Importance of Shoulder Palpation

Shoulder Palpitation Illustration




Importance of Shoulder Palpation

Can you put 1 finger on the location of your pain?  A question frequently used to identify the location of a patient’s pain.  This can be a very helpful piece of information.  From there, we typical move away from that location to screen out other possible tissues as we zone in on the location identified.

Palpation should be a performed in a systematic manner The touch should be firm and intentional.  “Creepy fingers” are not only ineffective but may make a patient feel uncomfortable.  Several effective palpation techniques are modeled by a wonderful book known as the Trail Guide to the Body by Andrew Biel.

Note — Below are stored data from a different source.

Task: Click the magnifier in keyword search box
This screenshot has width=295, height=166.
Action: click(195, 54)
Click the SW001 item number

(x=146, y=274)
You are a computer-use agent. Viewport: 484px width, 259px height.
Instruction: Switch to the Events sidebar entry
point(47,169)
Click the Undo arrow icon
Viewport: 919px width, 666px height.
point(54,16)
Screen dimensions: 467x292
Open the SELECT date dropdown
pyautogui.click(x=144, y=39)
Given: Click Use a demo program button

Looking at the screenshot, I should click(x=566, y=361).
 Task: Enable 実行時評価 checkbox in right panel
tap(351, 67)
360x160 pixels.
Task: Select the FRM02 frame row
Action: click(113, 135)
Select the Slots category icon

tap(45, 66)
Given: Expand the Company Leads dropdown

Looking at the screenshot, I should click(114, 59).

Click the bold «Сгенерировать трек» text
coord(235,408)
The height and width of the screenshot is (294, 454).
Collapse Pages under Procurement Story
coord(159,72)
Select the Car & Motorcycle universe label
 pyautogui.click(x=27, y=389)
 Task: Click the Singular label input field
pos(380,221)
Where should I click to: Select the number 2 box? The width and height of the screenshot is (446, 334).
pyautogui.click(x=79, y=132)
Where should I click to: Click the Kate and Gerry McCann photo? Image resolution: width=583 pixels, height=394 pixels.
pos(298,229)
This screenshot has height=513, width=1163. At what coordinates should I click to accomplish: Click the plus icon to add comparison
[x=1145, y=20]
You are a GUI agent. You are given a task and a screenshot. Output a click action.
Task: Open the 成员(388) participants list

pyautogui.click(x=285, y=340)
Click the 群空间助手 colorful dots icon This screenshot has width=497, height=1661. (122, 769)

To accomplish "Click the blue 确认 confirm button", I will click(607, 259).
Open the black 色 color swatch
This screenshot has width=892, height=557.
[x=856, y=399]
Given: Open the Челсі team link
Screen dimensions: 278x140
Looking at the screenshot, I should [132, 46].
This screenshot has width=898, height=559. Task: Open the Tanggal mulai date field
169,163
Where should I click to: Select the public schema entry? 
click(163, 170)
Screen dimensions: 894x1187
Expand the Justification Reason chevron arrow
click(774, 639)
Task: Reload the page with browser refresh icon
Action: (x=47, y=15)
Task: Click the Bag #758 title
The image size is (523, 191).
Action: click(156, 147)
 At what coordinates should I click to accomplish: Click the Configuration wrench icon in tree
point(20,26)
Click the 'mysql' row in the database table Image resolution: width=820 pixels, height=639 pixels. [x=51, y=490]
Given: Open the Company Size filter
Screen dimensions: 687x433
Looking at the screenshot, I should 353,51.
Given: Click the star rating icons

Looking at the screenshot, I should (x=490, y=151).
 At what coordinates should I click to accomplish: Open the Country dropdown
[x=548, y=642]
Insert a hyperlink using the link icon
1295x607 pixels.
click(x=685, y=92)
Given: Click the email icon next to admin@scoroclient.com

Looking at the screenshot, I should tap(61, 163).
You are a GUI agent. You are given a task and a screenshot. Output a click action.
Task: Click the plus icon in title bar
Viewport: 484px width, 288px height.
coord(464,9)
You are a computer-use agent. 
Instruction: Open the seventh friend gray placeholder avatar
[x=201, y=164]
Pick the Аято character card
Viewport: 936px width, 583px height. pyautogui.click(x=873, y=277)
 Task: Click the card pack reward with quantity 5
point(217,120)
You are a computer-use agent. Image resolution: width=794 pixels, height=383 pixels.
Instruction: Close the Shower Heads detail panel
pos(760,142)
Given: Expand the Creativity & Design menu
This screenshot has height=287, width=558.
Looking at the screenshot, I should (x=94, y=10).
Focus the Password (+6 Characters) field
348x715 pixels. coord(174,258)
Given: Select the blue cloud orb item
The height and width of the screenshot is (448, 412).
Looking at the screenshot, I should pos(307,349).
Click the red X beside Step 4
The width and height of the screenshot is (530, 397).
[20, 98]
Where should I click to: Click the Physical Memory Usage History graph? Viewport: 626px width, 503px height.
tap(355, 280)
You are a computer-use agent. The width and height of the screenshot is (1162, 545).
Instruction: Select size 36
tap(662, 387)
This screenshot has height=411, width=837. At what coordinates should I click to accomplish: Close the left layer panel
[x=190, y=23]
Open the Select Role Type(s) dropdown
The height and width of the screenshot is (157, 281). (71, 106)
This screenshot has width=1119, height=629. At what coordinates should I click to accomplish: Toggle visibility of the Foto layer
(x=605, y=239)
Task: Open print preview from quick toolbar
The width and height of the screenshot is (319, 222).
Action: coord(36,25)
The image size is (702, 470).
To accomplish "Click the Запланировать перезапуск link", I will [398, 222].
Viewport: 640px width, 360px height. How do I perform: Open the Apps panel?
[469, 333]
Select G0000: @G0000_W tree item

Using the approach that palpation is like following a trail of anatomical structures, let’s palpate the shoulder.  Given that most individual’s report pain in or immediately around the glenohumeral joint line, starting with the scapula seems to make sense.   Starting at the inferior angle of the scapula allows you to identify the orientation of the scapula with regard to winging, tilting, or rotation relative to the other scapula (June 30, 2021 Blog). From there, moving superior along the vertebral border of the scapula can help identify myofascial trigger points in the rhomboids (medially) as you move towards the spine of the scapula.  This is a helpful anatomic landmark for the palpation of the rotator cuff muscles.  Superior is the supraspinatus which may be followed to the distal attachment of the greater tuberosity.  In the process, you will pass the acromio-clavicular (A-C) joint which can be assessed for gapping and you can drop anterior/inferior onto the coracoid process (the attachment of the coraco-clavicular ligament, coraco-humeral ligament, short head of the biceps brachii).  Coming back to the A-C joint, one can follow the clavicle medially to confirm boney integrity and also to move proximally to get a sense of sternoclavicular muscle tension.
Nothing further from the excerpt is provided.